Reproduce the material below word for word, every line, without changing anything.
[Begin]
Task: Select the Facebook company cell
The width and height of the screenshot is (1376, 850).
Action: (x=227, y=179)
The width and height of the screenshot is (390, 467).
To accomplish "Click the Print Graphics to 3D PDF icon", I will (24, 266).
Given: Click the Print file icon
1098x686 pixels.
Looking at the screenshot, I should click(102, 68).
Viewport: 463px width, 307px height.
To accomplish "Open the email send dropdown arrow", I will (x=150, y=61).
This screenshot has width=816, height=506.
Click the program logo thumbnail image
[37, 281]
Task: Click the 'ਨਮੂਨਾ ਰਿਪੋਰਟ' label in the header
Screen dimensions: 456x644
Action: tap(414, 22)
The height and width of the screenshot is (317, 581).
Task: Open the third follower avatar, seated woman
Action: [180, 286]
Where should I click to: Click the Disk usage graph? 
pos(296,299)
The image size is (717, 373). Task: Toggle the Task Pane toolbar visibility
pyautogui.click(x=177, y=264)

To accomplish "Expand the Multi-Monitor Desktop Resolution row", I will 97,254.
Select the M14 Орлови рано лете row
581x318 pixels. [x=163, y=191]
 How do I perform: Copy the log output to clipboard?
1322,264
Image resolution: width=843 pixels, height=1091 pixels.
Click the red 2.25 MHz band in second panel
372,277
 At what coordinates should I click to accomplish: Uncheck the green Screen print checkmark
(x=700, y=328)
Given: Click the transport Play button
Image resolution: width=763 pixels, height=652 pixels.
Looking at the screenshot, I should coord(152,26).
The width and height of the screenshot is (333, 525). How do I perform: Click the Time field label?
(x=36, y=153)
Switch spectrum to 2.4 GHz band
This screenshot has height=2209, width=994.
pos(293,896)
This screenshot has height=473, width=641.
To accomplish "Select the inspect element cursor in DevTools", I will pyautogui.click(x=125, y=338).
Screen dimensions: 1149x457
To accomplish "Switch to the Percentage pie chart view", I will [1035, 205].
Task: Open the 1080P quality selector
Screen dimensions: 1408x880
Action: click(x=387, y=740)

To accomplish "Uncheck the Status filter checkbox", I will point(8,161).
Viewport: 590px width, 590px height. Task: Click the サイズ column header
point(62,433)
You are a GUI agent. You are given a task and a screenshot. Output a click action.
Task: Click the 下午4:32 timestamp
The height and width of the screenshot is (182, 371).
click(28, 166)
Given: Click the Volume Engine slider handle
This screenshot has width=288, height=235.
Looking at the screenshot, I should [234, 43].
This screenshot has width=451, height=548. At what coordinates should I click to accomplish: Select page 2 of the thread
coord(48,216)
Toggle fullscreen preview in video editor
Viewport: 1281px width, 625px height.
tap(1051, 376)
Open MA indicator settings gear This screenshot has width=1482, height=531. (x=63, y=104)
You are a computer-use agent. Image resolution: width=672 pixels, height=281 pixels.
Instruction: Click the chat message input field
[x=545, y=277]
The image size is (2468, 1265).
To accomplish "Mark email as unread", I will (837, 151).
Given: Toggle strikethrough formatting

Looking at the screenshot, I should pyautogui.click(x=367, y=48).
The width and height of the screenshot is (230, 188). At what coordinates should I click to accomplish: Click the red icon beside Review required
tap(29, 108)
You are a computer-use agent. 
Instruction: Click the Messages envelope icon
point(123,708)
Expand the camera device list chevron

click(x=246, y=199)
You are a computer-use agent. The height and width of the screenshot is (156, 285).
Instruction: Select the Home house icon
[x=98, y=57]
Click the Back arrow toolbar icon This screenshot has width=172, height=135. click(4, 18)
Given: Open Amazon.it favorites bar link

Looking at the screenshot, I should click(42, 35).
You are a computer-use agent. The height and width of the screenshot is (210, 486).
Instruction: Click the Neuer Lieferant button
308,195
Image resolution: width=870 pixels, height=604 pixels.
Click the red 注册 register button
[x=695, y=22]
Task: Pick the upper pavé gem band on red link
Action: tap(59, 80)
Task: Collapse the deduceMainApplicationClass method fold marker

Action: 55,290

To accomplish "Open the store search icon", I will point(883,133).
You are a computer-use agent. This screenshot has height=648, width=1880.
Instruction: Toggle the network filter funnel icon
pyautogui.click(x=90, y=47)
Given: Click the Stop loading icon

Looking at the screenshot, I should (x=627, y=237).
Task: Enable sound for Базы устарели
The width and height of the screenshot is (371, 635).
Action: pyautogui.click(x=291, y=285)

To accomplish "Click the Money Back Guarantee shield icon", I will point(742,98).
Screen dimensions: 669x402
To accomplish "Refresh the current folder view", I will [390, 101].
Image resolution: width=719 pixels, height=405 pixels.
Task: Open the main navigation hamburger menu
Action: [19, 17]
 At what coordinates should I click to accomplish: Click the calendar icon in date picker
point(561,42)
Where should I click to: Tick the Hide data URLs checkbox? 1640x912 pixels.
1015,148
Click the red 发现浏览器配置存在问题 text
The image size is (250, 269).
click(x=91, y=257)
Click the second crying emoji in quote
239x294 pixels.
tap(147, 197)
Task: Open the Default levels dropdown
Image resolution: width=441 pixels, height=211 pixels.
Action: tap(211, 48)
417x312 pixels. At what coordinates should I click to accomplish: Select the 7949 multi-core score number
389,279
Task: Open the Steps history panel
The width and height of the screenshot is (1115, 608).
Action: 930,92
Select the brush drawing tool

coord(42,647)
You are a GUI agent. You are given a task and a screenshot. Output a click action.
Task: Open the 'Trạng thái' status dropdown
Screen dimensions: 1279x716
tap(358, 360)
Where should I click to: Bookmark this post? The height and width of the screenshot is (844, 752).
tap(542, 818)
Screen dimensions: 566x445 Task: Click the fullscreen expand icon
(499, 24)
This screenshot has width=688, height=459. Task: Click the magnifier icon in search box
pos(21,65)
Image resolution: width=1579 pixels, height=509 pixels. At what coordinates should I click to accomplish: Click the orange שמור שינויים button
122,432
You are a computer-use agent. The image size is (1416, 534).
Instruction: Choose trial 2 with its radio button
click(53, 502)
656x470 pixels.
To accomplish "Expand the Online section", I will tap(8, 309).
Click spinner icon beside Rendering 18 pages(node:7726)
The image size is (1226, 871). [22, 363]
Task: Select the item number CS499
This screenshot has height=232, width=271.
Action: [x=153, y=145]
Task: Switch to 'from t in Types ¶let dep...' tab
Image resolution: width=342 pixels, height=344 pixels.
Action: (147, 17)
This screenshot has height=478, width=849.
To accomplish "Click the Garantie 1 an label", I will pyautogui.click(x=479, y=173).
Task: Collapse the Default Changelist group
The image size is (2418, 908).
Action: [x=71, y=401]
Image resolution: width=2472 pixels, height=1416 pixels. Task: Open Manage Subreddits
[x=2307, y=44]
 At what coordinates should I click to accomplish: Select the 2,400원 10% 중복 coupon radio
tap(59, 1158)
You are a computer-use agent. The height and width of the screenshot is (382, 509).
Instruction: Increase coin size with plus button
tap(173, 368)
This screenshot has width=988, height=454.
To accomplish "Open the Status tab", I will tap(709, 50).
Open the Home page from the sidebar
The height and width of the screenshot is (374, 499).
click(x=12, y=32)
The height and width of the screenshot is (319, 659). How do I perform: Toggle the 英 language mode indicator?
[End]
Exercise response:
Task: Select the Facebook company cell
The width and height of the screenshot is (1376, 850).
Action: (x=227, y=179)
The width and height of the screenshot is (390, 467).
To accomplish "Click the Print Graphics to 3D PDF icon", I will (24, 266).
Given: Click the Print file icon
1098x686 pixels.
Looking at the screenshot, I should click(102, 68).
Viewport: 463px width, 307px height.
To accomplish "Open the email send dropdown arrow", I will (x=150, y=61).
This screenshot has width=816, height=506.
Click the program logo thumbnail image
[37, 281]
Task: Click the 'ਨਮੂਨਾ ਰਿਪੋਰਟ' label in the header
Screen dimensions: 456x644
Action: tap(414, 22)
The height and width of the screenshot is (317, 581).
Task: Open the third follower avatar, seated woman
Action: [180, 286]
Where should I click to: Click the Disk usage graph? 
pos(296,299)
The image size is (717, 373). Task: Toggle the Task Pane toolbar visibility
pyautogui.click(x=177, y=264)

To accomplish "Expand the Multi-Monitor Desktop Resolution row", I will 97,254.
Select the M14 Орлови рано лете row
581x318 pixels. [x=163, y=191]
 How do I perform: Copy the log output to clipboard?
1322,264
Image resolution: width=843 pixels, height=1091 pixels.
Click the red 2.25 MHz band in second panel
372,277
 At what coordinates should I click to accomplish: Uncheck the green Screen print checkmark
(x=700, y=328)
Given: Click the transport Play button
Image resolution: width=763 pixels, height=652 pixels.
Looking at the screenshot, I should coord(152,26).
The width and height of the screenshot is (333, 525). How do I perform: Click the Time field label?
(x=36, y=153)
Switch spectrum to 2.4 GHz band
This screenshot has height=2209, width=994.
pos(293,896)
This screenshot has height=473, width=641.
To accomplish "Select the inspect element cursor in DevTools", I will pyautogui.click(x=125, y=338).
Screen dimensions: 1149x457
To accomplish "Switch to the Percentage pie chart view", I will [1035, 205].
Task: Open the 1080P quality selector
Screen dimensions: 1408x880
Action: click(x=387, y=740)

To accomplish "Uncheck the Status filter checkbox", I will point(8,161).
Viewport: 590px width, 590px height. Task: Click the サイズ column header
point(62,433)
You are a GUI agent. You are given a task and a screenshot. Output a click action.
Task: Click the 下午4:32 timestamp
The height and width of the screenshot is (182, 371).
click(28, 166)
Given: Click the Volume Engine slider handle
This screenshot has width=288, height=235.
Looking at the screenshot, I should [234, 43].
This screenshot has width=451, height=548. At what coordinates should I click to accomplish: Select page 2 of the thread
coord(48,216)
Toggle fullscreen preview in video editor
Viewport: 1281px width, 625px height.
tap(1051, 376)
Open MA indicator settings gear This screenshot has width=1482, height=531. (x=63, y=104)
You are a computer-use agent. Image resolution: width=672 pixels, height=281 pixels.
Instruction: Click the chat message input field
[x=545, y=277]
The image size is (2468, 1265).
To accomplish "Mark email as unread", I will (837, 151).
Given: Toggle strikethrough formatting

Looking at the screenshot, I should pyautogui.click(x=367, y=48).
The width and height of the screenshot is (230, 188). At what coordinates should I click to accomplish: Click the red icon beside Review required
tap(29, 108)
You are a computer-use agent. 
Instruction: Click the Messages envelope icon
point(123,708)
Expand the camera device list chevron

click(x=246, y=199)
You are a computer-use agent. The height and width of the screenshot is (156, 285).
Instruction: Select the Home house icon
[x=98, y=57]
Click the Back arrow toolbar icon This screenshot has width=172, height=135. click(4, 18)
Given: Open Amazon.it favorites bar link

Looking at the screenshot, I should click(42, 35).
You are a computer-use agent. The height and width of the screenshot is (210, 486).
Instruction: Click the Neuer Lieferant button
308,195
Image resolution: width=870 pixels, height=604 pixels.
Click the red 注册 register button
[x=695, y=22]
Task: Pick the upper pavé gem band on red link
Action: tap(59, 80)
Task: Collapse the deduceMainApplicationClass method fold marker

Action: 55,290

To accomplish "Open the store search icon", I will point(883,133).
You are a computer-use agent. This screenshot has height=648, width=1880.
Instruction: Toggle the network filter funnel icon
pyautogui.click(x=90, y=47)
Given: Click the Stop loading icon

Looking at the screenshot, I should (x=627, y=237).
Task: Enable sound for Базы устарели
The width and height of the screenshot is (371, 635).
Action: pyautogui.click(x=291, y=285)

To accomplish "Click the Money Back Guarantee shield icon", I will point(742,98).
Screen dimensions: 669x402
To accomplish "Refresh the current folder view", I will [390, 101].
Image resolution: width=719 pixels, height=405 pixels.
Task: Open the main navigation hamburger menu
Action: [19, 17]
 At what coordinates should I click to accomplish: Click the calendar icon in date picker
point(561,42)
Where should I click to: Tick the Hide data URLs checkbox? 1640x912 pixels.
1015,148
Click the red 发现浏览器配置存在问题 text
The image size is (250, 269).
click(x=91, y=257)
Click the second crying emoji in quote
239x294 pixels.
tap(147, 197)
Task: Open the Default levels dropdown
Image resolution: width=441 pixels, height=211 pixels.
Action: tap(211, 48)
417x312 pixels. At what coordinates should I click to accomplish: Select the 7949 multi-core score number
389,279
Task: Open the Steps history panel
The width and height of the screenshot is (1115, 608).
Action: 930,92
Select the brush drawing tool

coord(42,647)
You are a GUI agent. You are given a task and a screenshot. Output a click action.
Task: Open the 'Trạng thái' status dropdown
Screen dimensions: 1279x716
tap(358, 360)
Where should I click to: Bookmark this post? The height and width of the screenshot is (844, 752).
tap(542, 818)
Screen dimensions: 566x445 Task: Click the fullscreen expand icon
(499, 24)
This screenshot has width=688, height=459. Task: Click the magnifier icon in search box
pos(21,65)
Image resolution: width=1579 pixels, height=509 pixels. At what coordinates should I click to accomplish: Click the orange שמור שינויים button
122,432
You are a computer-use agent. The image size is (1416, 534).
Instruction: Choose trial 2 with its radio button
click(53, 502)
656x470 pixels.
To accomplish "Expand the Online section", I will tap(8, 309).
Click spinner icon beside Rendering 18 pages(node:7726)
The image size is (1226, 871). [22, 363]
Task: Select the item number CS499
This screenshot has height=232, width=271.
Action: [x=153, y=145]
Task: Switch to 'from t in Types ¶let dep...' tab
Image resolution: width=342 pixels, height=344 pixels.
Action: (147, 17)
This screenshot has height=478, width=849.
To accomplish "Click the Garantie 1 an label", I will pyautogui.click(x=479, y=173).
Task: Collapse the Default Changelist group
The image size is (2418, 908).
Action: [x=71, y=401]
Image resolution: width=2472 pixels, height=1416 pixels. Task: Open Manage Subreddits
[x=2307, y=44]
 At what coordinates should I click to accomplish: Select the 2,400원 10% 중복 coupon radio
tap(59, 1158)
You are a computer-use agent. The height and width of the screenshot is (382, 509).
Instruction: Increase coin size with plus button
tap(173, 368)
This screenshot has width=988, height=454.
To accomplish "Open the Status tab", I will tap(709, 50).
Open the Home page from the sidebar
The height and width of the screenshot is (374, 499).
click(x=12, y=32)
The height and width of the screenshot is (319, 659). How do I perform: Toggle the 英 language mode indicator?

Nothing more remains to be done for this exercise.